-- Opening Marker --

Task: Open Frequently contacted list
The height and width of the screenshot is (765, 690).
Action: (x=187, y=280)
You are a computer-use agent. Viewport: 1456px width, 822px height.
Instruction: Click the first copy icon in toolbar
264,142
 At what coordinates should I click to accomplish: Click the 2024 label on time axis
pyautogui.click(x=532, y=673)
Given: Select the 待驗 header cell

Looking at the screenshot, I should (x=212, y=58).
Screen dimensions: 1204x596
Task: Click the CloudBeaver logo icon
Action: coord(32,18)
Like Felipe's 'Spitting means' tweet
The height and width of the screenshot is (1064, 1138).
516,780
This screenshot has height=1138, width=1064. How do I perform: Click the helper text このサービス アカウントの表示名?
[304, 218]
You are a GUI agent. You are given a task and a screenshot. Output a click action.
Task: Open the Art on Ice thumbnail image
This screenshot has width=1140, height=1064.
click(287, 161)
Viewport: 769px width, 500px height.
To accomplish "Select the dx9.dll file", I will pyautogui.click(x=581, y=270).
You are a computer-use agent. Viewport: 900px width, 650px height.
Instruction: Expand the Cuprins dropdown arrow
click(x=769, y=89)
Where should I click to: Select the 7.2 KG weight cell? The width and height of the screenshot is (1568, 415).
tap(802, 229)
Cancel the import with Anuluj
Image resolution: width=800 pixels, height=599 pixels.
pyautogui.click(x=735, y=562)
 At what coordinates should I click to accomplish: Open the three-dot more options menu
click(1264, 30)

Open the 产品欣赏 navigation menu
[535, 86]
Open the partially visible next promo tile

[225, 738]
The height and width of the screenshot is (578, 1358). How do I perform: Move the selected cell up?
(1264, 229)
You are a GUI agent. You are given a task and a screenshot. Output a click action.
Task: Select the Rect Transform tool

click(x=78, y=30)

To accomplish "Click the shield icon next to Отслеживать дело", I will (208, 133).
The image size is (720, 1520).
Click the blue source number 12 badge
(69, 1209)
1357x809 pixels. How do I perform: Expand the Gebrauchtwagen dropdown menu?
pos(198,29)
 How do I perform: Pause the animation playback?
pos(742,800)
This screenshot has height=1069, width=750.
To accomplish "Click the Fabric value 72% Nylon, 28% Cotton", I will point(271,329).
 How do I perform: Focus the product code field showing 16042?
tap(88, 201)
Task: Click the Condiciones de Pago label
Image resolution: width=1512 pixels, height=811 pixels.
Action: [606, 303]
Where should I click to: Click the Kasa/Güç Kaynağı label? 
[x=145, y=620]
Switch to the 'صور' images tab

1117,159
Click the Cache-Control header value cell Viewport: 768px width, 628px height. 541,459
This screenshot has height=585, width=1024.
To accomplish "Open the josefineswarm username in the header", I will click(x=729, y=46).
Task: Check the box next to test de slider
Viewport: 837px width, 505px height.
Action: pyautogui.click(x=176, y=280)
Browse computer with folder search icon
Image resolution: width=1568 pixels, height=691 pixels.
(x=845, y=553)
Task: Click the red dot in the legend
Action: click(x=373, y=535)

-- Closing Marker --

* _PROBLEM DETAILS_: The lines from the one holding "This screenshot has height=585, width=1024." through the end of the listing above are to be written out exactly, both ends included, and no others.

* _RESPONSE TO THIS TASK_:
This screenshot has height=585, width=1024.
To accomplish "Open the josefineswarm username in the header", I will click(x=729, y=46).
Task: Check the box next to test de slider
Viewport: 837px width, 505px height.
Action: pyautogui.click(x=176, y=280)
Browse computer with folder search icon
Image resolution: width=1568 pixels, height=691 pixels.
(x=845, y=553)
Task: Click the red dot in the legend
Action: click(x=373, y=535)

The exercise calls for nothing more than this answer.